*** Begin section ***

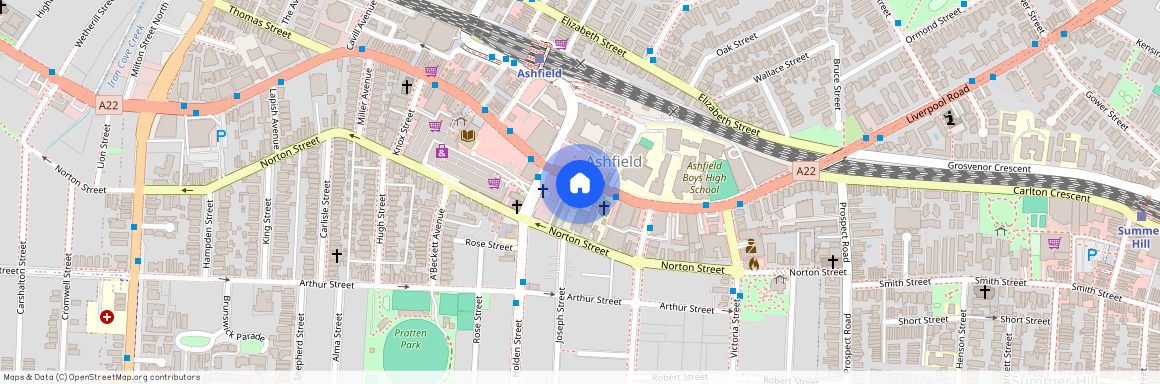Select the shopping cart icon near Summer Hill
Viewport: 1160px width, 384px height.
click(x=1054, y=243)
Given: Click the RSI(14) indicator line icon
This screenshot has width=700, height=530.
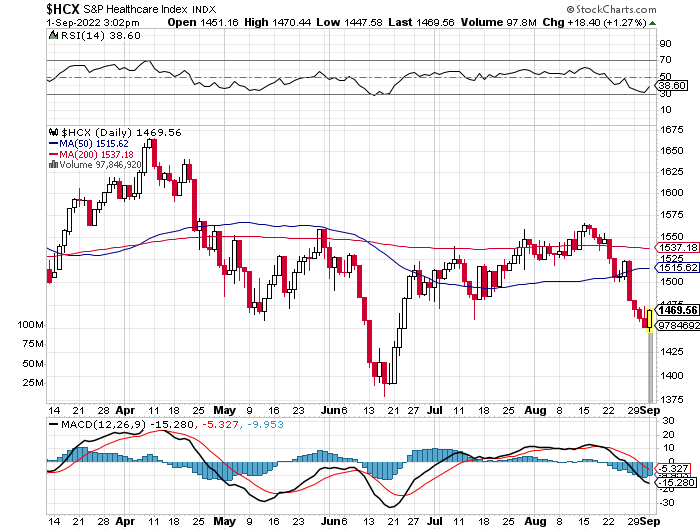Looking at the screenshot, I should tap(55, 35).
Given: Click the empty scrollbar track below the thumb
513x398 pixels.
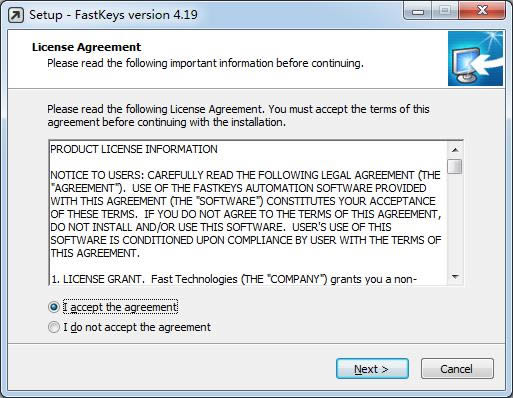Looking at the screenshot, I should coord(455,221).
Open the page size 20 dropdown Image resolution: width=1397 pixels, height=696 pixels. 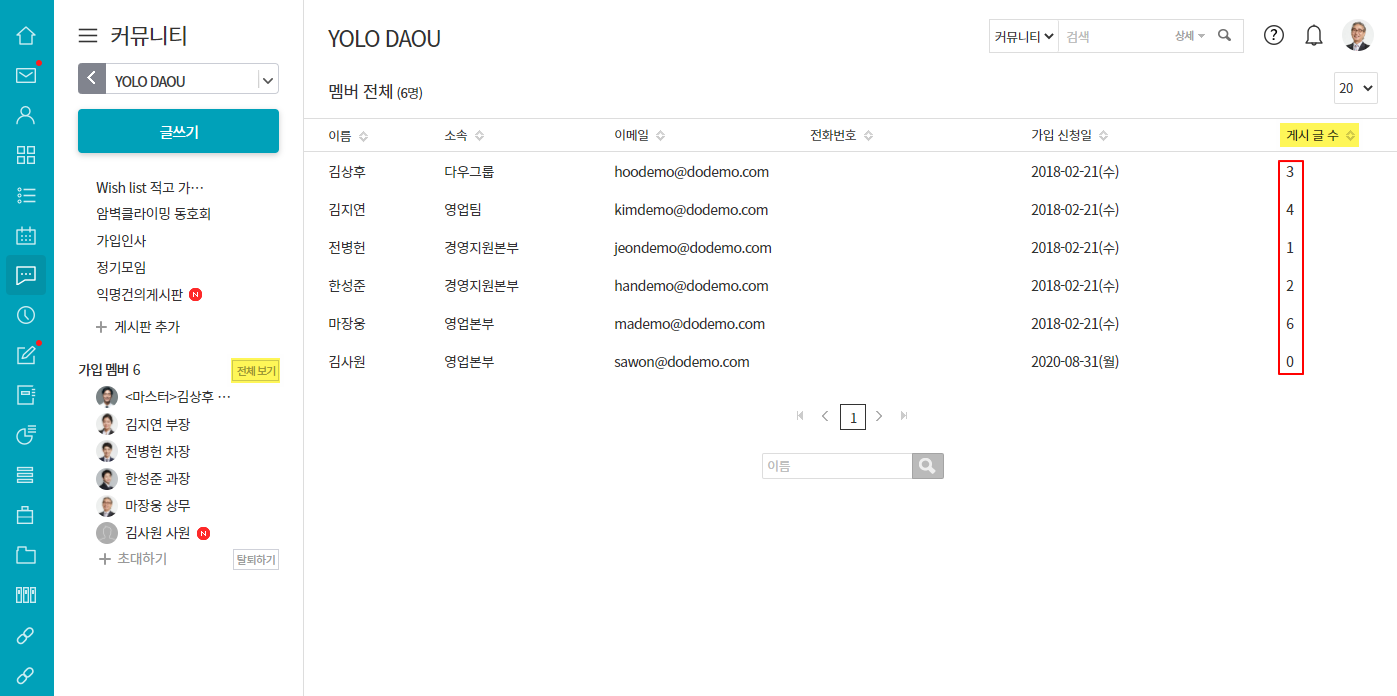click(x=1355, y=88)
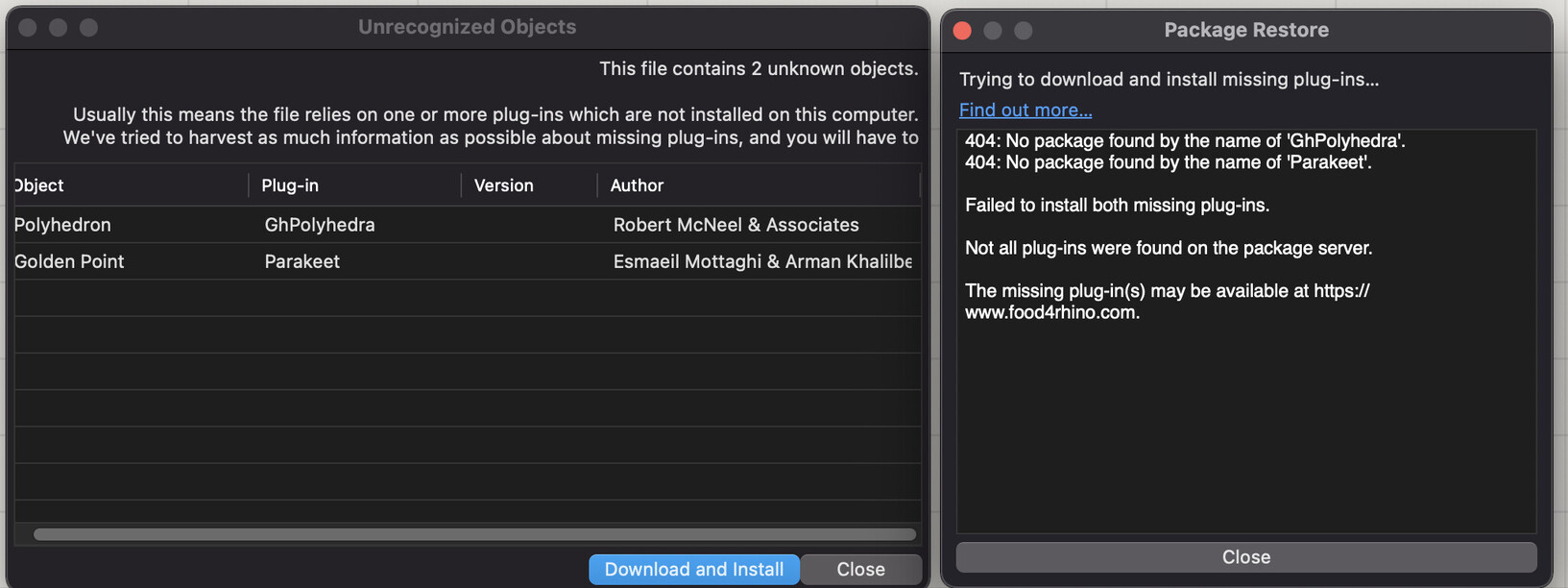Click the Unrecognized Objects window title bar
Viewport: 1568px width, 588px height.
click(467, 27)
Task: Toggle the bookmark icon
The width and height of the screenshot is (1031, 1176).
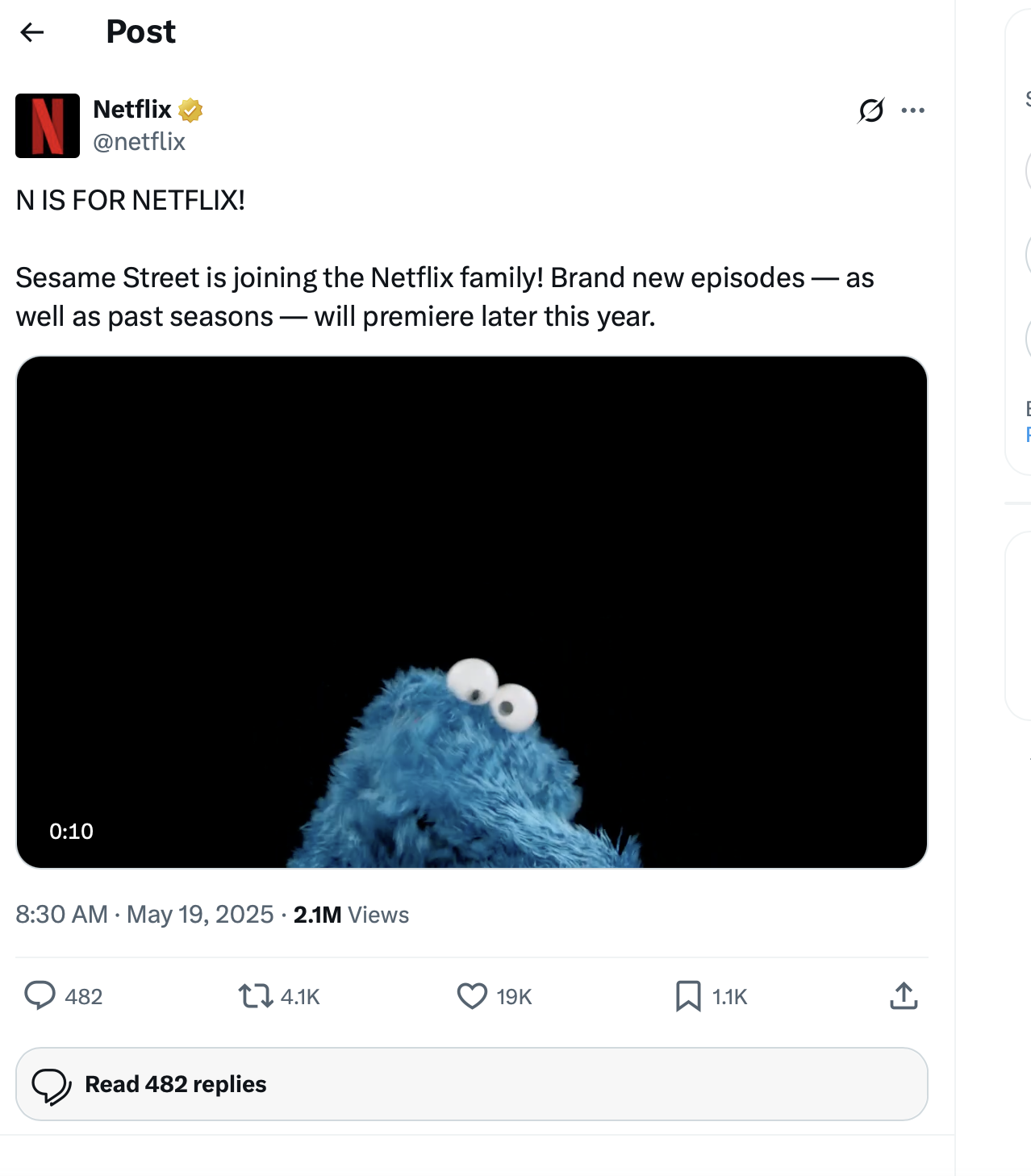Action: [688, 996]
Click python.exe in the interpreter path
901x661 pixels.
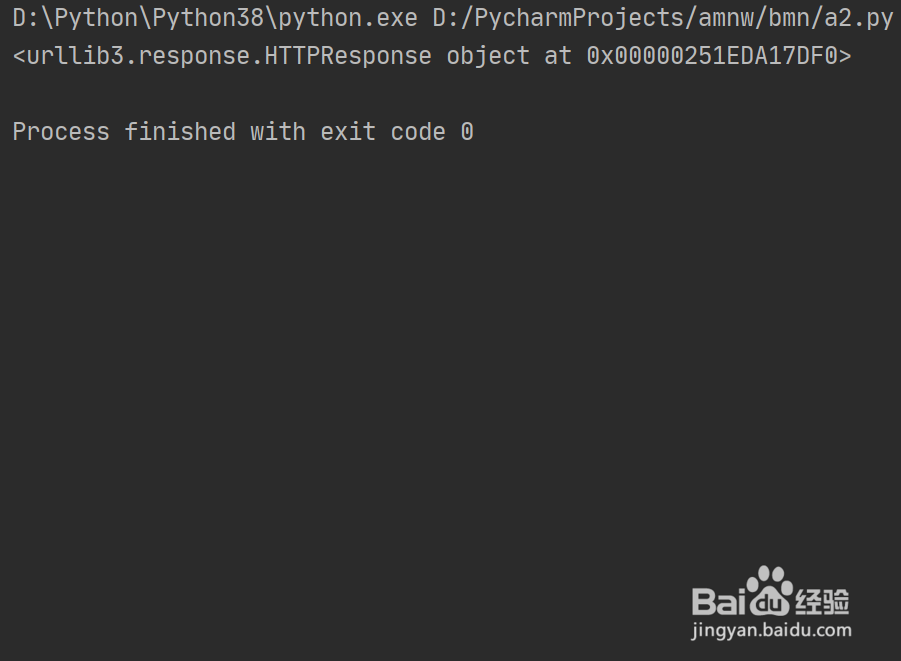point(348,18)
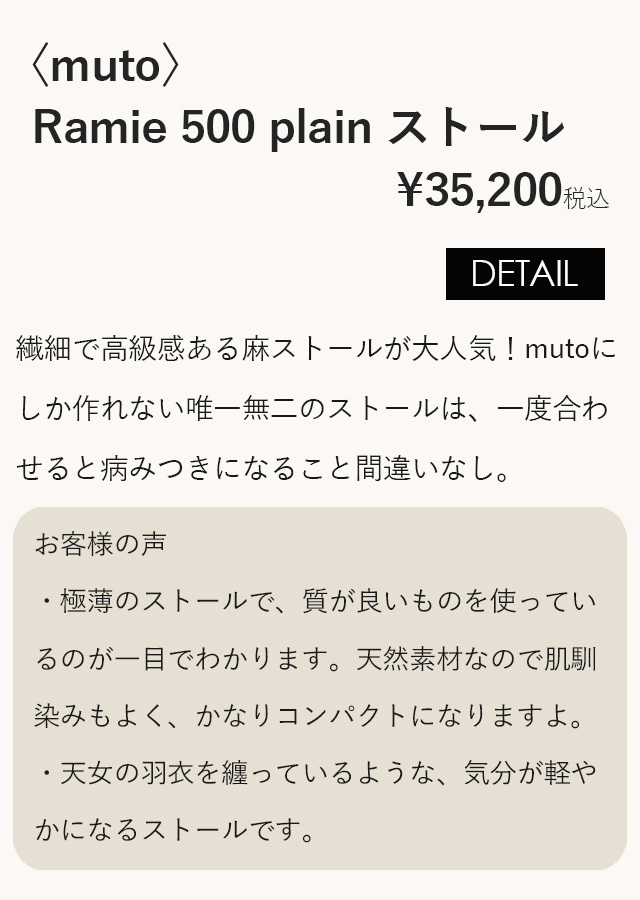This screenshot has width=640, height=900.
Task: Click the word plain in product title
Action: 320,129
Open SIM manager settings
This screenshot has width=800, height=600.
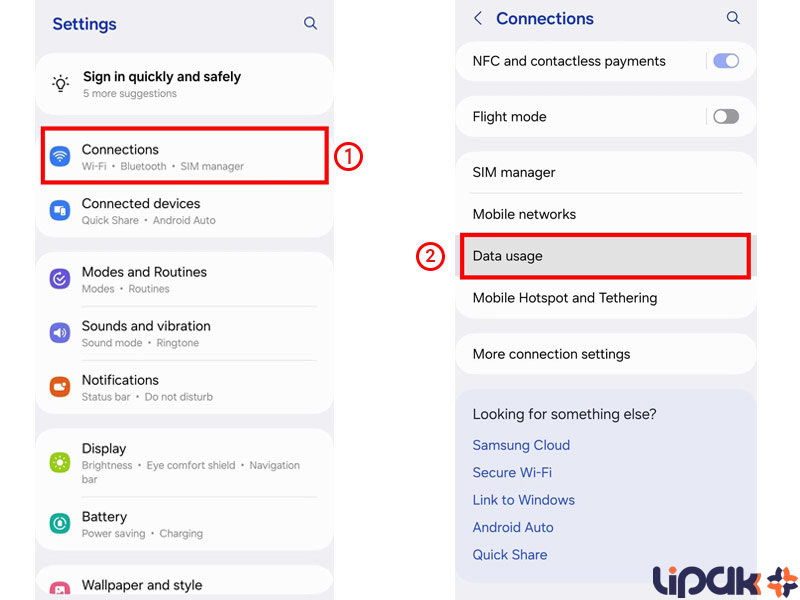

*** End section ***

▸ **Exercise description**
The copy you give must run from the line containing "Open SIM manager settings" through the last line of the records, exactly, with the pictures left out.

▸ **The completed task**
Open SIM manager settings
This screenshot has width=800, height=600.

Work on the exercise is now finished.